Ilustraba muy bien este fenómeno Antonio Scurati en M, la historia novelada del fascismo que escribió hace unos años. Por sus páginas pasan varios demagogos, no sólo Mussolini, que se encargaron de exacerbar el descontento que produjo en Italia el reparto territorial que hicieron las potencias triunfantes después de la Primera Guerra Mundial. Aquello no había sido un triunfo, dijeron, aquello había sido una «victoria mutilada». A los italianos se les habían negado las posesiones territoriales que por historia y méritos bélicos merecían. Donde debía florecer un imperio, quedó un muñón moral, y esa herida, por supuesto, tampoco debía dejar de sangrar. De eso se encargaron personajes como el poeta D’Annunzio, quien, según Scurati, tuvo «toda la intención de mantener los bordes de la herida bien abiertos». El fascismo nacía así, como una herida que no debía dejar de sangrar, como una humillación o una frustración que justificaba el resentimiento eterno y que invocaba y legitimaba la acción y el desquite.

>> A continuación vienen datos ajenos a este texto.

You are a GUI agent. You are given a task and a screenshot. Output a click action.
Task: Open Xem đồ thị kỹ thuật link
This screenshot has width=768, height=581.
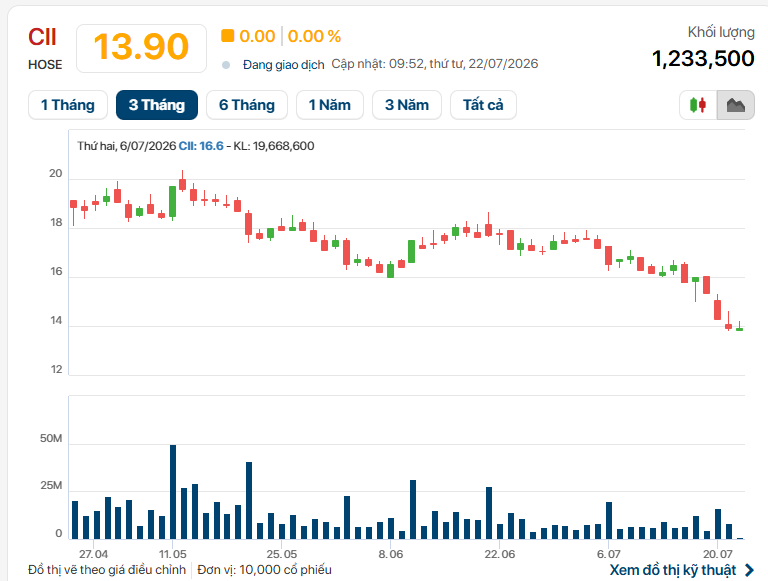[x=672, y=570]
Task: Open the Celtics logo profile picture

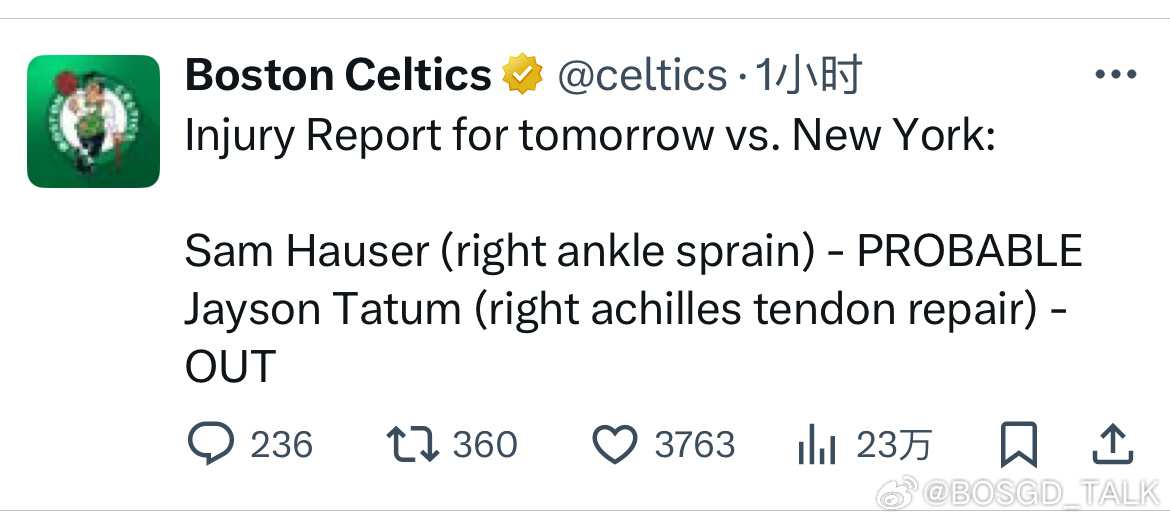Action: [93, 121]
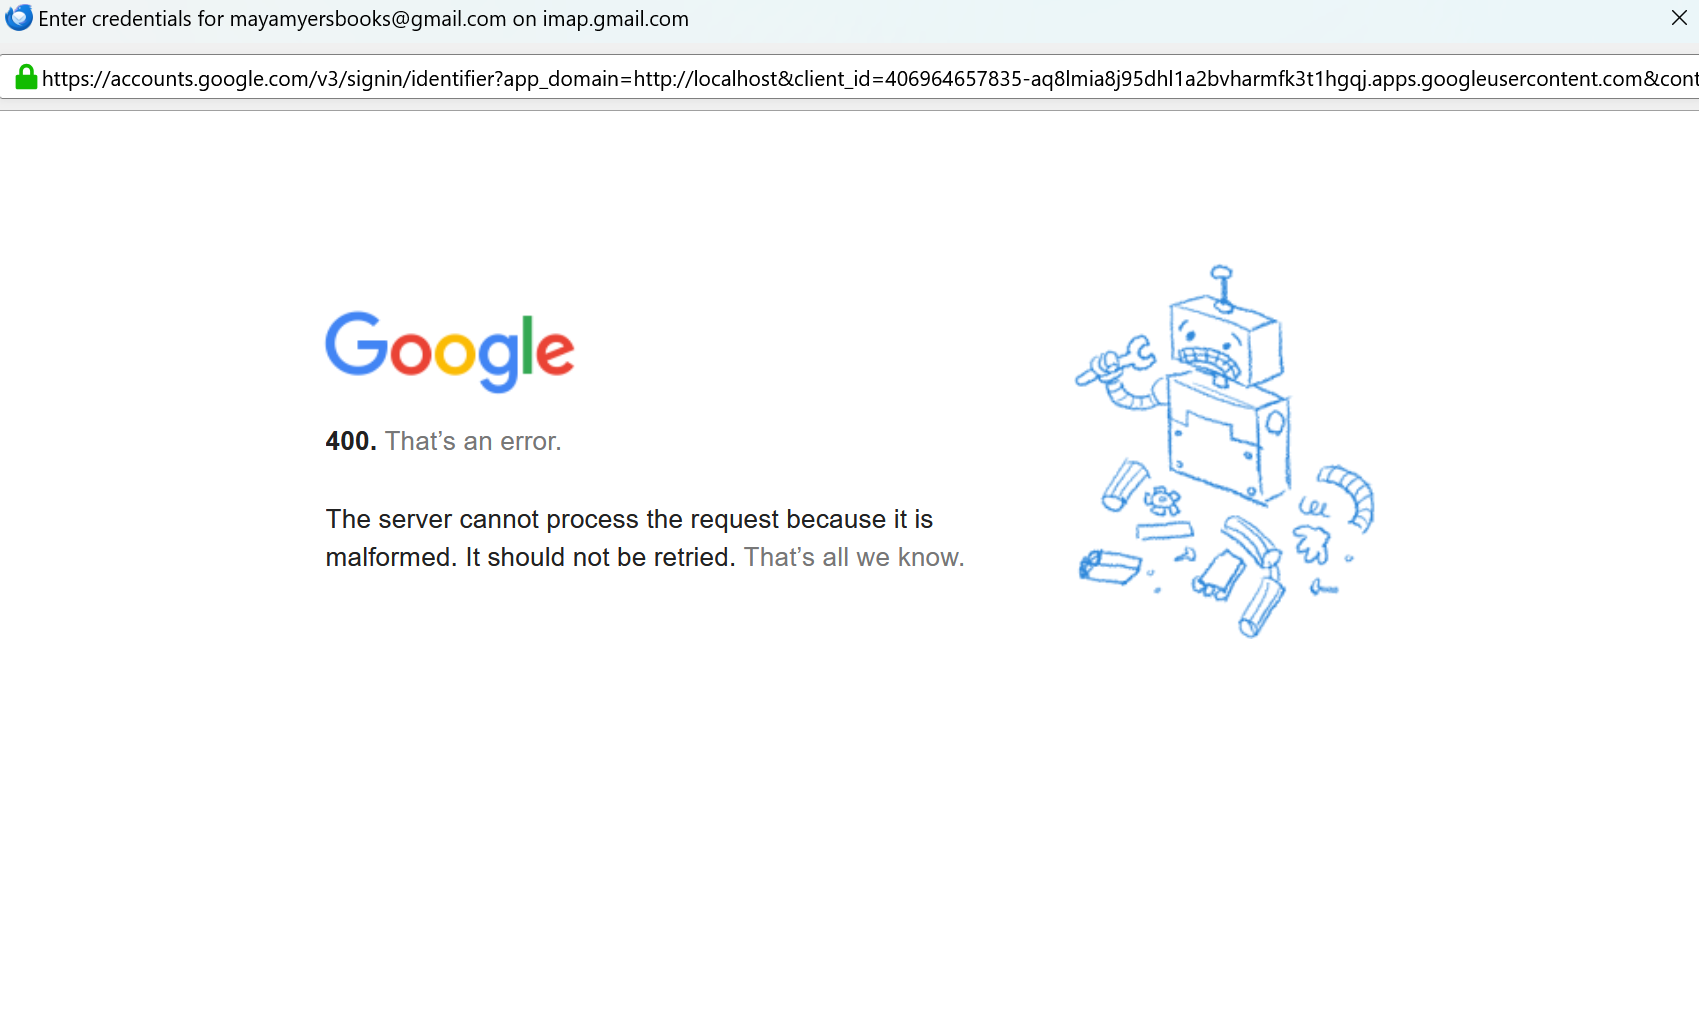Click the wrench held by the robot
The width and height of the screenshot is (1699, 1026).
[x=1113, y=362]
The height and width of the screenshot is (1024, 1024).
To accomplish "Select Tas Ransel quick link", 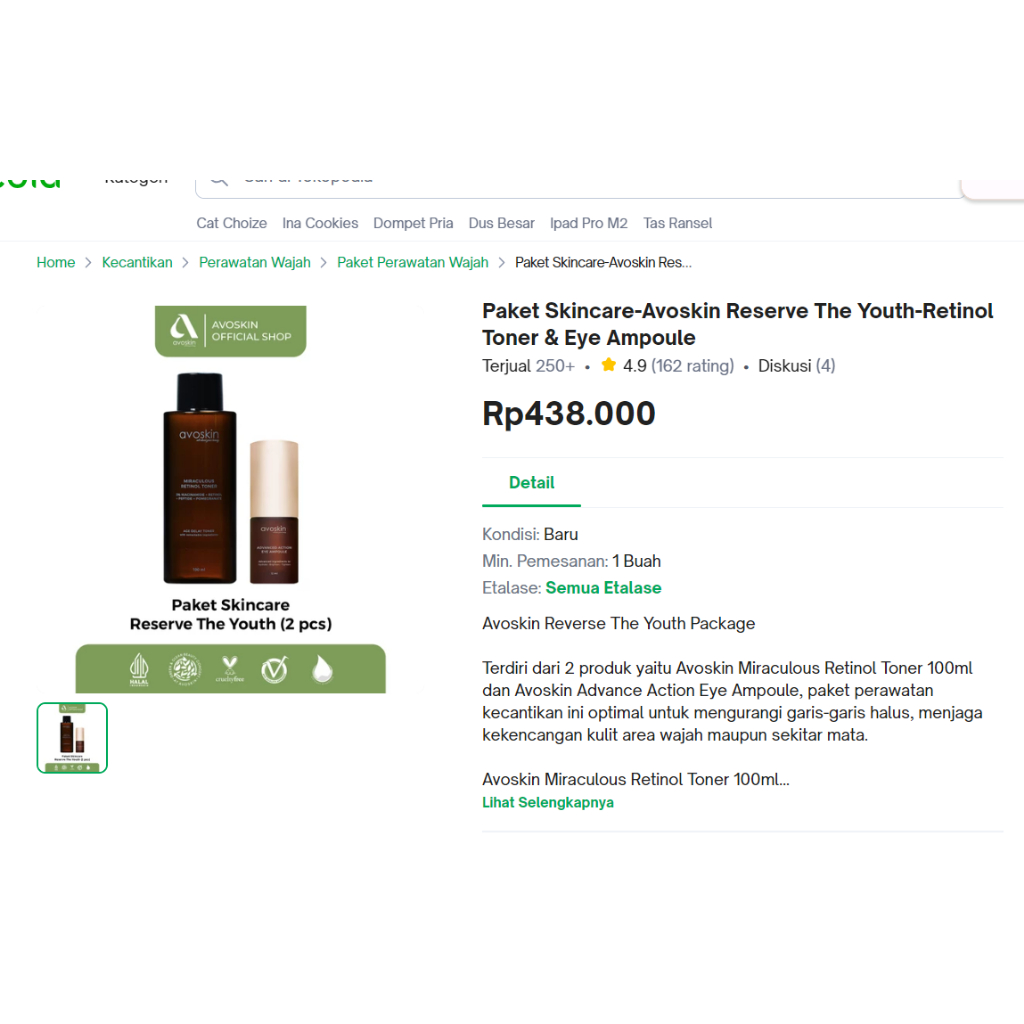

«Más terrible que tener una historia excitante y entretenida, es padecer demagogos que instrumentalizan los eventos dramáticos que ha sufrido una comunidad»
Nada extraño que Jon Juaristi hubiera detectado los mismos síntomas en el abertzalismo del País Vasco. El nacionalismo que lo alimentaba también se nutría de una serie de agravios irresolubles o irreparables. Así fue como consiguieron que varias generaciones se inmolaran y mataran: promoviendo «un victimismo infinito que impide que la herida cicatrice». La pasión vampírica por las heridas eternas, refractarias a las curas y a las reconciliaciones, al sanador paso del tiempo y al progreso moral de las naciones, es un síntoma de pulsiones revanchistas y populistas. Hoy se oye hablar de «herida colonial» y de «herida interseccional», y detrás de ese lenguaje uno intuye el mismo deseo. Muchos grupos identitarios tratan de encontrar su lugar en el mundo señalando a los responsables de una herida o heridita que tampoco debe dejar de sangrar.
La demagogia y el rencor victimista que alimenta el fascismo hoy se viste de buenas intenciones. Los cien actos culturales que ha propuesto Pedro Sánchez para celebrar los cincuenta años de la muerte de Franco, por ejemplo, se venden como una fiesta de las libertades, del progreso y de la democracia, pero en realidad no son nada de eso. Detrás del empaquetado buenista asoman dos colmillos. Celebrar por todo lo alto el deceso del tirano no tiene como fin consolidar la unión de los demócratas para hacer frente a la ultraderecha que cobra fuerza en toda Europa, sino revivir los traumas del pasado; quitar las vendas de la Transición y de la Constitución del 78 para que la herida vuelva a sangrar, para que entendamos que Franco sigue vivo, paseándose por las instituciones españolas, y que hoy, a diferencia de ayer, sí se le puede frenar. A eso juega Sánchez, «a mantener los bordes de la herida bien abiertos», como diría Scurati. Es una gran irresponsabilidad, pero los demagogos, como los vampiros con la sangre, no se resisten a clavar sus dientes en las venas del resentimiento. Que la herida franquista no deje de sangrar, y así, en medio de la confrontación y la polarización, quizá Sánchez pueda seguir en la Moncloa unos años más.